A cup of cooked rice noodles (about 176 grams) contains roughly 190 calories, with nearly all of those calories coming from carbohydrates. That makes them comparable to regular wheat pasta in total calories, though the two differ in other nutritional ways worth knowing about.
Calories and Macronutrients Per Serving
According to USDA data, one cup (176 grams) of cooked white rice noodles breaks down like this:
- Calories: 190
- Carbohydrates: 42 g
- Protein: 3.2 g
- Fat: less than 1 g
If you’re measuring by weight rather than volume, that works out to about 108 calories per 100 grams of cooked noodles. The key word here is “cooked.” Rice noodles absorb a lot of water during preparation, so the same amount of dry noodles is far more calorie-dense. A 100-gram portion of dry rice noodles packs roughly 360 calories. If you’re tracking intake from a package, weigh or measure after cooking to avoid doubling your estimate.
Dry vs. Cooked: Why the Numbers Look Different
Rice noodles roughly double in weight when soaked or boiled, which is why the calorie count per 100 grams drops so dramatically from dry to cooked. A 50-gram handful of dry rice vermicelli, the kind you’d pull from a bag, cooks up to about 100 grams and delivers around 180 calories. Most recipes call for dried noodles by weight before cooking, so it helps to know both figures. When restaurants serve a noodle dish like pad thai or pho, the cooked noodle portion typically falls somewhere between one and two cups, putting the noodle component alone in the 190 to 380 calorie range before sauces, proteins, or oils are added.
Rice Noodles vs. Wheat Pasta
Calorie-wise, rice noodles and wheat spaghetti are nearly identical. A cup of cooked enriched spaghetti has about 200 calories, just 10 more than the same volume of rice noodles. The real gap is in protein: enriched wheat pasta contains roughly 7 to 8 grams of protein per cup, nearly triple what rice noodles offer. Some sources put the difference even higher, noting that enriched pasta can have up to 12 times the protein of rice noodles when compared gram for gram in certain formulations.

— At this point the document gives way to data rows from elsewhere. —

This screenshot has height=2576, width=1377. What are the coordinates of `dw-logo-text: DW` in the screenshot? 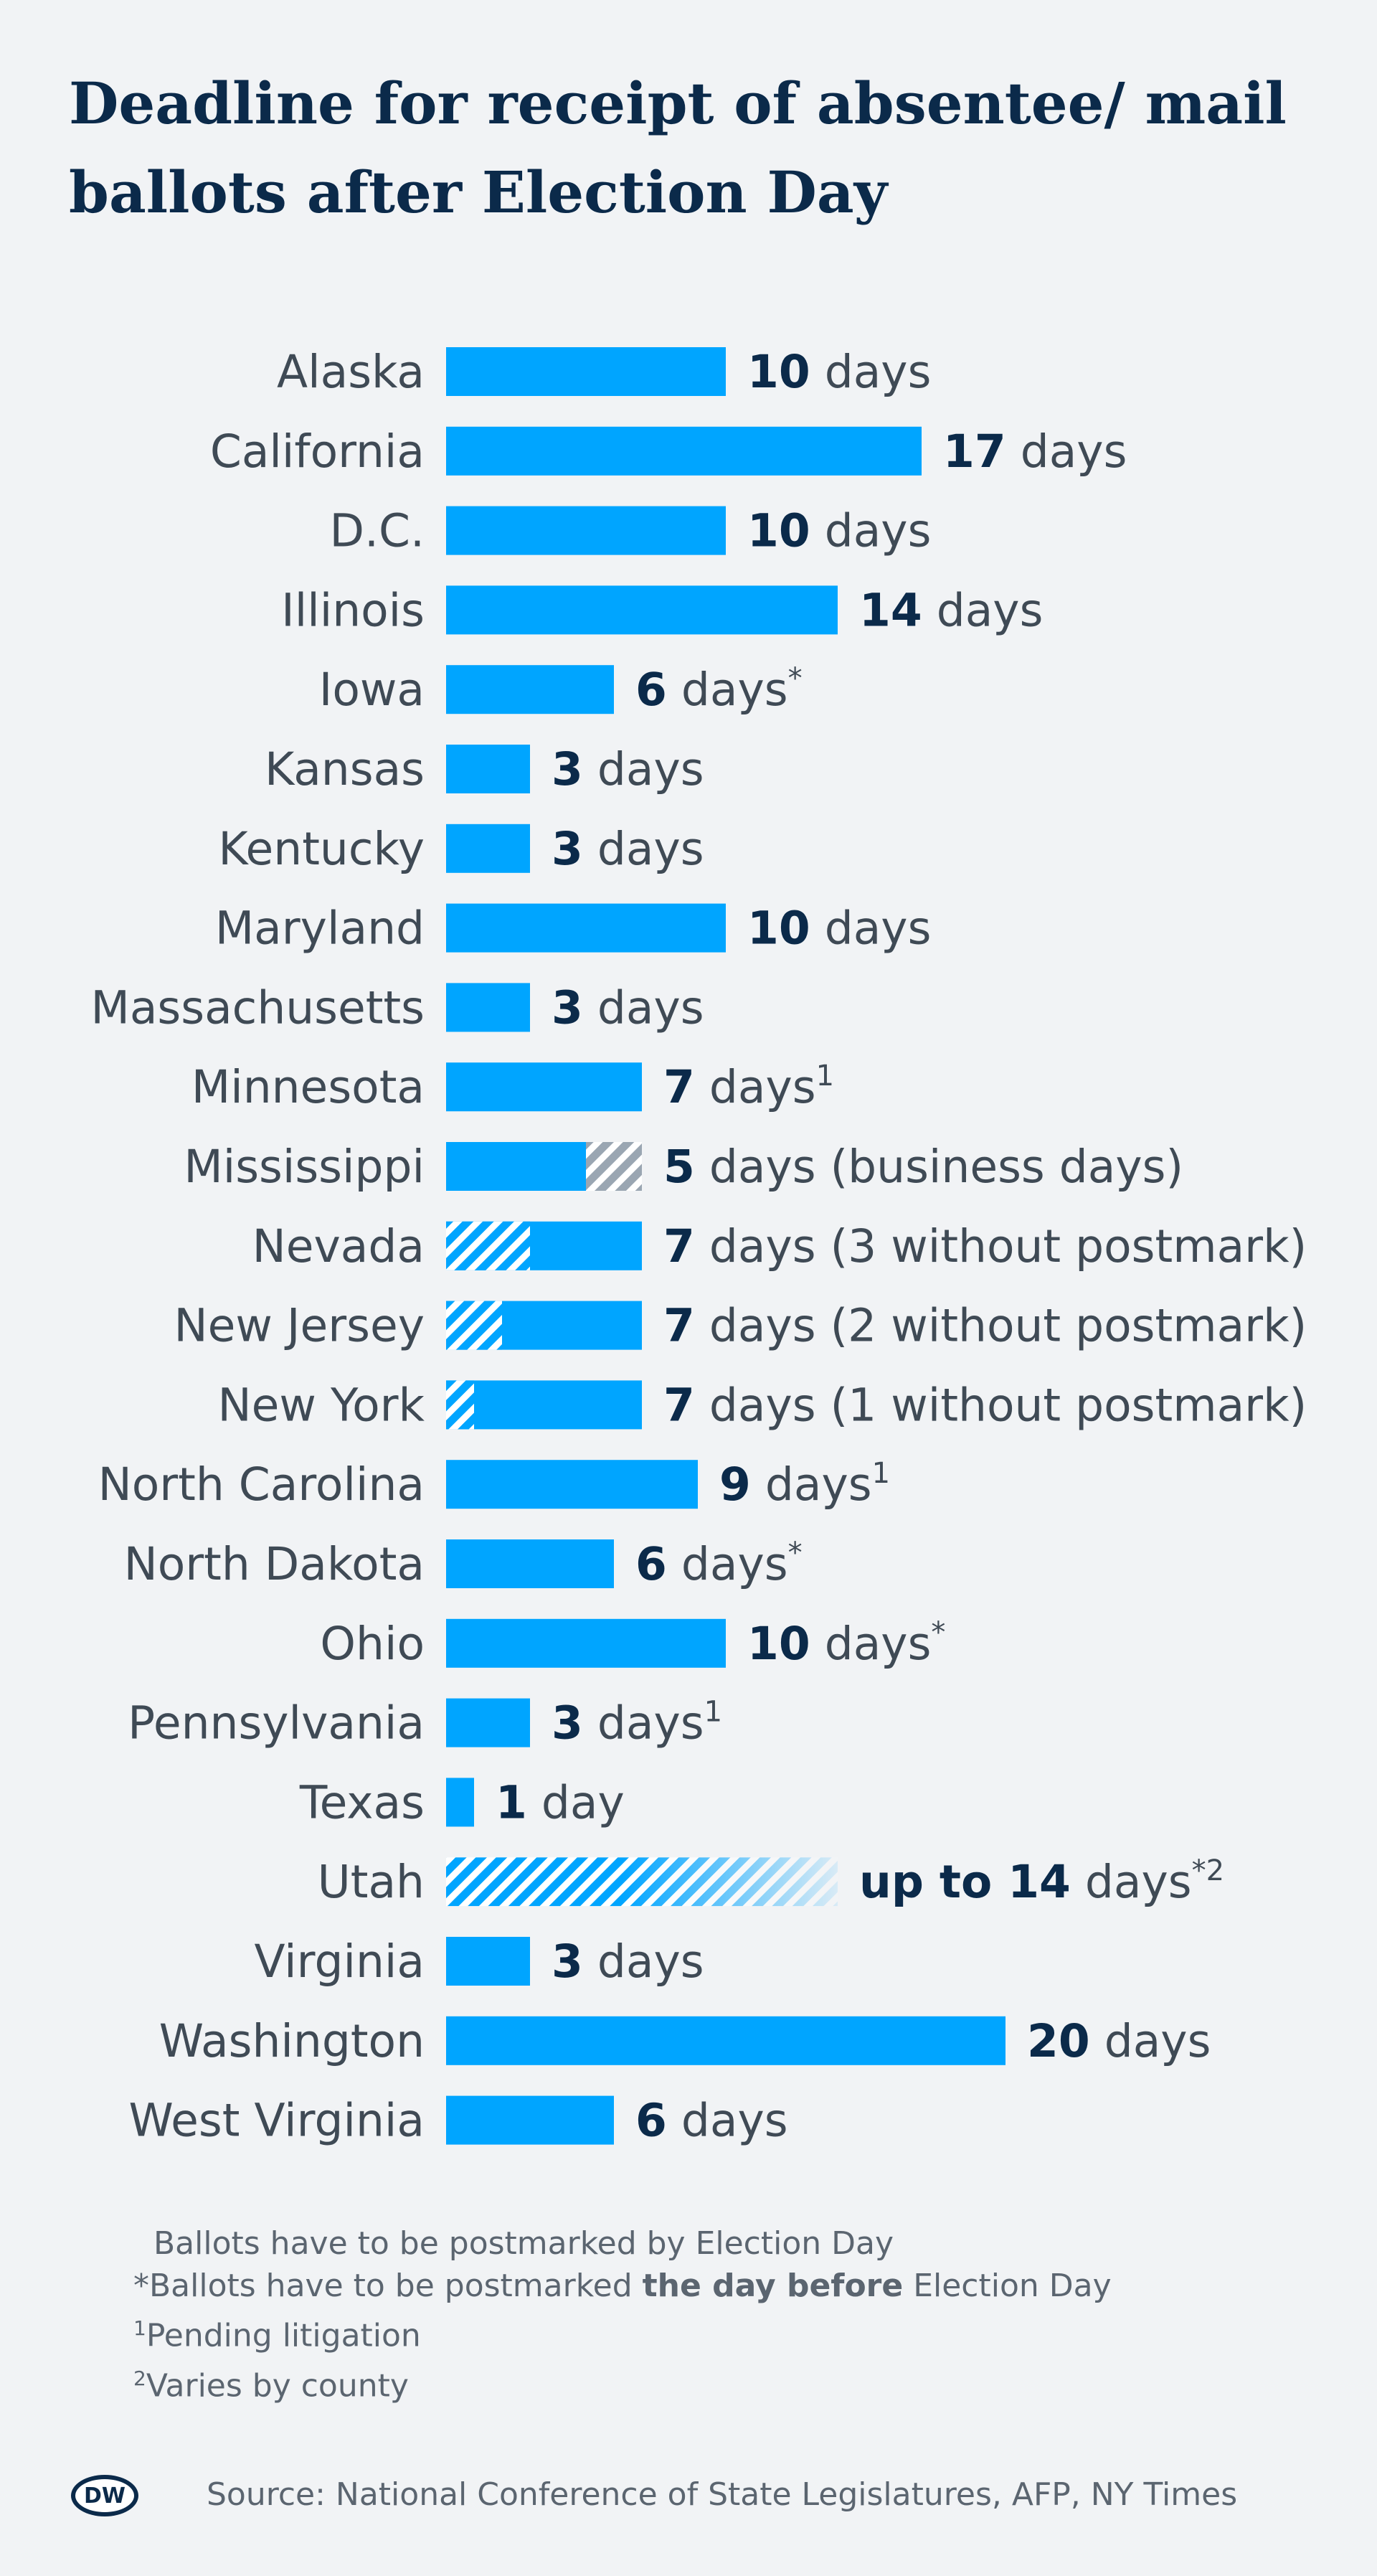 It's located at (105, 2496).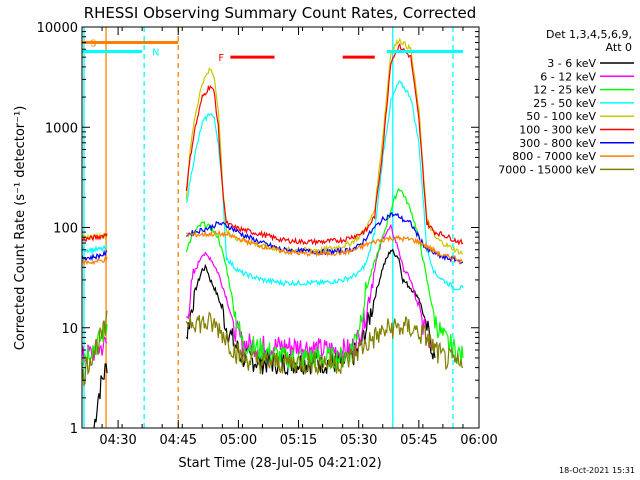 This screenshot has width=640, height=480. Describe the element at coordinates (418, 440) in the screenshot. I see `x-tick-label: 05:45` at that location. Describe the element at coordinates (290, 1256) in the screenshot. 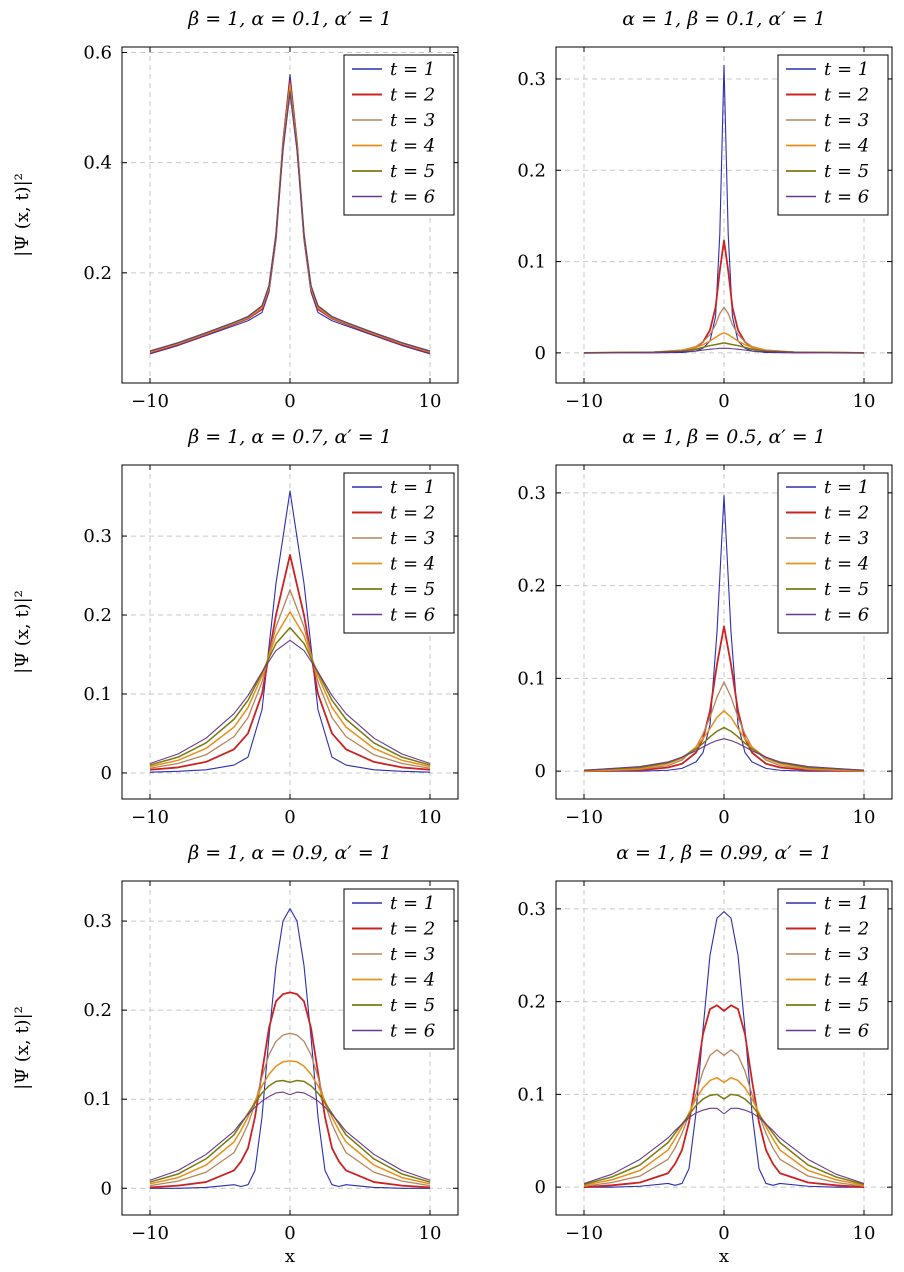

I see `x-axis-label: x` at that location.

Both white rice noodles and regular wheat pasta are made from refined grains, meaning the bran and germ have been stripped away. That processing removes much of the fiber, B vitamins, and minerals found in the whole grain. If you’re choosing between the two purely for calories, it’s essentially a wash. If you want more protein or fiber from your noodles, whole wheat pasta or brown rice noodles are better options.
How Rice Noodles Affect Blood Sugar
Not all rice noodles hit your bloodstream at the same speed. Fresh rice noodles (the soft, wide sheets used in dishes like pad see ew) have a glycemic index of about 40, which is considered low. Dried rice noodles that you boil at home score around 61, which falls into the medium range. For comparison, regular boiled wheat pasta sits between 45 and 52, and bean thread (glass) noodles come in at 33.
This matters if you’re managing blood sugar or simply trying to stay full longer. Lower-GI foods produce a slower, steadier rise in blood glucose. Pairing your rice noodles with protein, vegetables, and a small amount of fat slows digestion and blunts the blood sugar spike regardless of which type you use.
Making Rice Noodle Dishes Lower in Calories
The noodles themselves are relatively modest in calories. What inflates the total in most dishes is everything else: coconut milk, peanut sauce, cooking oil, and sugar-heavy sauces. A prepackaged pad thai dinner can run over 400 calories for a 311-gram serving, and restaurant versions often exceed that by a wide margin.
A few practical ways to keep the calorie count closer to the noodle baseline: use broth-based preparations like pho instead of stir-fries cooked in oil, load up on vegetables to add volume without many calories, and measure your noodle portion before building the dish. One cup of cooked noodles looks smaller than you’d expect in a bowl, so it’s worth checking at least once to calibrate your eye.